═══ RECORDED INFORMATION

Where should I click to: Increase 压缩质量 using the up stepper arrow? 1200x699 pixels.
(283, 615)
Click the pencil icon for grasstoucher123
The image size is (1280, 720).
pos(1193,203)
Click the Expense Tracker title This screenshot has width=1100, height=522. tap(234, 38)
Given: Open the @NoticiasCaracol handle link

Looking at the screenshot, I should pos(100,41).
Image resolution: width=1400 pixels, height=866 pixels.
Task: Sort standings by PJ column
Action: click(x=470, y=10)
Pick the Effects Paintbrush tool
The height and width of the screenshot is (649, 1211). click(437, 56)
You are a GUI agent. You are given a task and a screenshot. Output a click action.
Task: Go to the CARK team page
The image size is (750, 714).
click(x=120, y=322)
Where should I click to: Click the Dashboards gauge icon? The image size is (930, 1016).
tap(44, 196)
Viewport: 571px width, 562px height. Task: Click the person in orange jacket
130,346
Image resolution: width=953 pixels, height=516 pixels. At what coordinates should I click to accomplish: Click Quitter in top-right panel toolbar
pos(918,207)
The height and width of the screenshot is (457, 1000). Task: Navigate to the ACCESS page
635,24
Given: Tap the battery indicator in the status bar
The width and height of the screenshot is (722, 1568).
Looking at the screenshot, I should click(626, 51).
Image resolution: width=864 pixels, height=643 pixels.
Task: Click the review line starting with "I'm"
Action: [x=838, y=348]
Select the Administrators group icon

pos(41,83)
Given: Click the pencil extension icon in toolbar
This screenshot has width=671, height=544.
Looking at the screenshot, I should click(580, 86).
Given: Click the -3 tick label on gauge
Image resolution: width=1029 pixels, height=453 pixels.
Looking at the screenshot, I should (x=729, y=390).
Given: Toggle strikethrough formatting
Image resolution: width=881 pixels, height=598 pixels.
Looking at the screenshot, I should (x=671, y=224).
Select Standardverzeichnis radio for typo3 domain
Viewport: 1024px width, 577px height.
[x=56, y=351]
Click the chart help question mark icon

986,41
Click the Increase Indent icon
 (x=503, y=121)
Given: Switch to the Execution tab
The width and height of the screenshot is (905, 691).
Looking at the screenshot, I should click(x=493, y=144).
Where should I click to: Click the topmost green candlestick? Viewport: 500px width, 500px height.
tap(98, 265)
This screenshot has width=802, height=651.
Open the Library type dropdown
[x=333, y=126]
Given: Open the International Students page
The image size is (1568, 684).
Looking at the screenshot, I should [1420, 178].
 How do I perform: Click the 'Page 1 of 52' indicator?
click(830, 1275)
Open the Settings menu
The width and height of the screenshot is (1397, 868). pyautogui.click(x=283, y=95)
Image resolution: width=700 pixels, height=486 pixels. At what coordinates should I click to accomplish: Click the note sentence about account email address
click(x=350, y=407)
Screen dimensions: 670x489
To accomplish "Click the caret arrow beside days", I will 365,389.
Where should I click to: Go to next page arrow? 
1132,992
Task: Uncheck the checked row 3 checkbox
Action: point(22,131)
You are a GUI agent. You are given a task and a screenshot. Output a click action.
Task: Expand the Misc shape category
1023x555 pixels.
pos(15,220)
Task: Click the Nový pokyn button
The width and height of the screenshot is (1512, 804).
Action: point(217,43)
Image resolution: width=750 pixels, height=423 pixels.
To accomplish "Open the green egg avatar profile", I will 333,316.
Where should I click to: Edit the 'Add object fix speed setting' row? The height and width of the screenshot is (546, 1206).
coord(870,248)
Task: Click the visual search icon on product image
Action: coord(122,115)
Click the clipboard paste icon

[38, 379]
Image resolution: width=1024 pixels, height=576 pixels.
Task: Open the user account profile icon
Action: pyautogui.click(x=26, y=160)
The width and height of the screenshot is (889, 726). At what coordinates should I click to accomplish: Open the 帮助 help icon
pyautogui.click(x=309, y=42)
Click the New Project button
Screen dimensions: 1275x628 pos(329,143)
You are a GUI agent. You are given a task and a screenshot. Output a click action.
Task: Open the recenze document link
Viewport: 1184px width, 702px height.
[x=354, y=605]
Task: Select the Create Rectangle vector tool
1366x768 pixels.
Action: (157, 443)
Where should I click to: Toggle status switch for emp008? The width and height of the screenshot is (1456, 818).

══════

# EXERCISE BRIEF:
Working through the records, find each line containing the word "status" and copy it.

# TASK ANSWER:
Given: Tap the battery indicator in the status bar
Where should I click to: Toggle status switch for emp008? The width and height of the screenshot is (1456, 818).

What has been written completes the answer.